Vampire Hunter D: The Stuff of Dreams (1986) By: Hideyuki Kikuchi, Illustrations By: Yoshitaka Amano
D slumbers in a forest of the frontier, and the monsters can't even attack him while he sleeps. He is roused by a giant who fires some arrows at him. After being hit in the shoulder, D follows the giant to a mansion where a party is occurring. As he approaches, he sees no one. Upon entering, he discovers a seventeen year old girl dancing with an unseen man. After unsuccessfully inquiring abut the giant, D awakes as dawn breaks. He follows the route he took in his dream and comes upon the same mansion.
This tale features D trapped in a village by a slumbering woman. This sleeping beauty has been out for thirty years ever since an attack by a noble. The biggest problem with this tale is how little happens. D faces a clone of himself and defeats him with ease. The stakes are basically offered in one line with "you can die in a dream." The same line in every dream story ever. More villains stream out of the woodwork and D must fight the dream itself. This faulty premise is at the heart of everything in this novel and, unless you like dream stories, makes this one tough to like.
D really wants out of this story, and I don't blame him. He's called in by Sybille and immediately is disinterested and wants to leave. D is at his most callous in this story probably because he knows whats going on.
Nan is incredibly similar in attitude to Lina. Both are young, slightly-bratty girls who have a crush on him. The biggest difference is that Nan has even less character. She mostly just hangs around D and talks about how she dreamed about him or how she's jealous of Sybille (irony?). Thus, she serves almost no function in the story aside from the one that is obvious from her first appearance.

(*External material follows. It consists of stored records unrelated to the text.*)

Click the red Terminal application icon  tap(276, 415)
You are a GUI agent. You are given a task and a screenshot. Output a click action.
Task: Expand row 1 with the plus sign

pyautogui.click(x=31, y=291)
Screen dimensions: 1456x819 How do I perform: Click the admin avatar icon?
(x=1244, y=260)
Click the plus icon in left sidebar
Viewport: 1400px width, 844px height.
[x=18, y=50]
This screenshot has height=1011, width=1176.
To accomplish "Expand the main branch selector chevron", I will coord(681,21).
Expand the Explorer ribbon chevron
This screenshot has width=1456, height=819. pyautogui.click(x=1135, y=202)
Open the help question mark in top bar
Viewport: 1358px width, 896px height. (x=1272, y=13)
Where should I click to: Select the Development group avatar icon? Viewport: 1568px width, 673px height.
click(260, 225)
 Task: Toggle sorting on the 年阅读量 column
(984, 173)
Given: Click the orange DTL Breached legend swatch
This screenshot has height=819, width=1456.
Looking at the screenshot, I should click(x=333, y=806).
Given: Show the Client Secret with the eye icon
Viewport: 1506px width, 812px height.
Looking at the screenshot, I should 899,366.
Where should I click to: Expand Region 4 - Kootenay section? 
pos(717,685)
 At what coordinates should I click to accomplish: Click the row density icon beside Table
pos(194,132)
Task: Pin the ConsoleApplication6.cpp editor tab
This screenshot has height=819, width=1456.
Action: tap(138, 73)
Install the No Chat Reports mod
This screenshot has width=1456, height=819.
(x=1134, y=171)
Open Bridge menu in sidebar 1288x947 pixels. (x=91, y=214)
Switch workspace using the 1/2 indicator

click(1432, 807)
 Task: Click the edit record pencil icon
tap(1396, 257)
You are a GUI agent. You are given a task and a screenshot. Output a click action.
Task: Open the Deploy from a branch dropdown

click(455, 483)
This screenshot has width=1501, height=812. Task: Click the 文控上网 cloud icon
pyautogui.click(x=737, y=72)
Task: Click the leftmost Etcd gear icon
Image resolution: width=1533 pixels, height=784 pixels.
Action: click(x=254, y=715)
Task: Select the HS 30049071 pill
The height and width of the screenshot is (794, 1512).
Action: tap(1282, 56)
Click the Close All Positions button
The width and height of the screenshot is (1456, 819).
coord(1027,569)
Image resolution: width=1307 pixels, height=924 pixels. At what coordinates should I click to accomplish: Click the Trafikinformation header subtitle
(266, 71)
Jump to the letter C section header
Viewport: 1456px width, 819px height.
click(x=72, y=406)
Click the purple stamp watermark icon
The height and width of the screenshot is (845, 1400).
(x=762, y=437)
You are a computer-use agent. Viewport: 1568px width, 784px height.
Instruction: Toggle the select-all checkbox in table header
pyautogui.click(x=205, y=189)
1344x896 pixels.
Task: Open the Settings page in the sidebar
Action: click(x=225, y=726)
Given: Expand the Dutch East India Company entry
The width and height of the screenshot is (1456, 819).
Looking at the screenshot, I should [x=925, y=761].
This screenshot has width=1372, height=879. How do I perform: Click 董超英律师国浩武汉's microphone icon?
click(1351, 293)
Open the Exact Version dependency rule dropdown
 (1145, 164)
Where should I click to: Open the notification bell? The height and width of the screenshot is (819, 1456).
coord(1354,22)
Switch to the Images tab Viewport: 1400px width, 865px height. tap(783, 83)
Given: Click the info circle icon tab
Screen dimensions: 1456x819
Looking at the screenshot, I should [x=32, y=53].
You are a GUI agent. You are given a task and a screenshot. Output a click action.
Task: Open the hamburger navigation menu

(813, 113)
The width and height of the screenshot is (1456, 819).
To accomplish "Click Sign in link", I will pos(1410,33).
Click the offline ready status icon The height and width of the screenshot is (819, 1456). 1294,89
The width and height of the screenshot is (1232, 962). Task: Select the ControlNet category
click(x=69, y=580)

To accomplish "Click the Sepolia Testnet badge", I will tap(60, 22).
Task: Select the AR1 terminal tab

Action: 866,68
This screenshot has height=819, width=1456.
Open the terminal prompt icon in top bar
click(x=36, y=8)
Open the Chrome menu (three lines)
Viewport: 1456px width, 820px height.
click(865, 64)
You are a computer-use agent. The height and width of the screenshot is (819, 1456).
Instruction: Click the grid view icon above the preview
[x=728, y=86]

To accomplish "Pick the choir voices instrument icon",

Ai-Ling is the wife of Kurtz who looks after a ranch on the edge of town. She knows her husband loves Sybille and is jealou beacuse of it. She exists mostly to further the possible autonomy of the residents.
Sybille Schmitz is the mysterious sleeping beauty of the village. She wants D to get rid of someone, but is unable to tell him who. This occurs at the very beginning of the story, and doesn't crop up again until the very end.
Sheriff Krutz is amiable to D at first, but slowly becomes more unhinged. The sheriff has the most development and is the most relatable of the new characters in this tale. He could have held the narrative together until the story betrays his character and the reader near the end.
The Bio Brothers aren't even mentioned until the last third of the book. They fight D a couple times, but don't provide anything new.
The Dream Assassin shows up, fires arrows, and leaves for most of the book. He's kind of like if Borgoff from Demon Deathchase could create reality bubbles to fight his foes in. It sounds cool, but this villain has no personality. I almost left him out of my write up like the meaningless nobility from Tale of the Dead town, but left him in for his powers.
Once again, the story is isolated to a peaceful village. Thus, this story offers little in embellishing D's world. The writing is still as clean as it gets, but it's hard to care about what's happening since the conclusion is so obvious.
In the End
It's in the title, and that's the biggest problem of this story. It ends like a campfire ghost story, but this is a narrative not a ghost story.
A mystery with little mystery. In the postscript, Kikuchi mentions that he wanted this novel to ruminate on what a noble dreams of. Hence the nobility and humans living together in peace, but the biggest problem is that he covered this in Raiser of Gales where a painting reveals hands rising from coffins toward the sun. It is a much more powerful passage though embedded in a flawed story. In this tale, the dream is used as an excuse for flat characters, overpowered villains, and lackluster setting. It is basically a stretched out short story. This one should definitely be skipped as basically nothing happens.